Marseille et Toulouse dans la liste des communes intéressées

La nouvelle présérie est conçue pour plus de maniabilité et de confort, grâce notamment aux remontées de Mehdi Khouda, relais d’expériences. Ainsi, le nouveau modèle comportera, entre autres, un parebrise avant. Les bancs des passagers se feront face et un pédalier permettra aux écoliers qui le souhaitent de participer. « Nous sommes soucieux d’améliorer l’existant, explique Matthieu Spillmann, le dirigeant fondateur de France Quadricycle. Car je tiens avant tout à ce que le OuiCycle puisse être pris par tous sans exception ».
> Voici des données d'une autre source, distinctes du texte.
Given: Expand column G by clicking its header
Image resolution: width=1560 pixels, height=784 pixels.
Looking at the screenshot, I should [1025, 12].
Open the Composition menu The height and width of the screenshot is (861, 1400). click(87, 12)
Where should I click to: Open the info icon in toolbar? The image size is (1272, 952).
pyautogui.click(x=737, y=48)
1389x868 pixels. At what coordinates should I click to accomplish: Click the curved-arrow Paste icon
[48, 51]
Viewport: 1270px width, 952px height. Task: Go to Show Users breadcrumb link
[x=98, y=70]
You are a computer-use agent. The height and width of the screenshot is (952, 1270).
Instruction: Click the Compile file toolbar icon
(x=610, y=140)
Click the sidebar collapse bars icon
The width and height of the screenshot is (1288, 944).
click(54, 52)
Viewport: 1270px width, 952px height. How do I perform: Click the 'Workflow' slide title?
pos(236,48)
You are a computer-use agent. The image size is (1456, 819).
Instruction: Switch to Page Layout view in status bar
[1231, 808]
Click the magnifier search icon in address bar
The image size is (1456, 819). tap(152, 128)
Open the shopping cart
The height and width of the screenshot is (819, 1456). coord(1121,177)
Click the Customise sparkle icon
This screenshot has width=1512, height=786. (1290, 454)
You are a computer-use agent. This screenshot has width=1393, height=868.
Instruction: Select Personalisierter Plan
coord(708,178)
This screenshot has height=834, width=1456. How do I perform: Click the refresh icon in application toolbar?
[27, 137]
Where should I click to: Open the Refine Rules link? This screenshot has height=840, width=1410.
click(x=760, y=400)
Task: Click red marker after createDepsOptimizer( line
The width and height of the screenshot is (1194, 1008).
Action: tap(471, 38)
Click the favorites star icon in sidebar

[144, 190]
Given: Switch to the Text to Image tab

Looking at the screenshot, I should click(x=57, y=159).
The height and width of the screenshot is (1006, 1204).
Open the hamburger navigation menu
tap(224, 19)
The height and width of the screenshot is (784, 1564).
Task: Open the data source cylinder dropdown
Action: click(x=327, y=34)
Le concepteur l’a pensé à l’origine pour les besoins particuliers de sa famille. « Ma femme avait peur du vélo. J’ai un enfant qui a des troubles de l’attention sévères et un autre qui était momentanément handicapé ». Matthieu Spillmann se félicite du changement qui s’opère progressivement partout. De l’éducation à la route et de la levée des craintes liées aux deux-roues. « Les collectivités comme les particuliers comprennent l’importance écologique et économique des moyens de transport doux ». Sans compter que la mécanique cycliste et électrique a nettement progressé. Plus d’une centaine de communes se sont en effet positionnées pour acquérir le OuiCycle. Marseille et Toulouse en tête. ♦

(1) Se traduit, de l’anglais, par motivés, gonflés à bloc.

 

Bonus
  • France Quadricycle. Depuis 2019, France Quadricycle conçoit et réalise, avec ses partenaires allemands et hollandais, des quadricycles à assistance électrique homologués VAE (Vélo à Assistance Electrique). En 2022, l’équipe choisit d’internaliser notre bureau d’étude et la production en France, entre la région parisienne et l’Occitanie.
  • Et aussi Human Mob. En avril 2023, Amaury Piquiot a lancé à Rouen Human Mob, une entreprise spécialisée dans le développement de vélos collectifs dédiés au ramassage scolaire. Il teste actuellement deux prototypes, tous deux pouvant accueillir huit passagers, en plus du conducteur.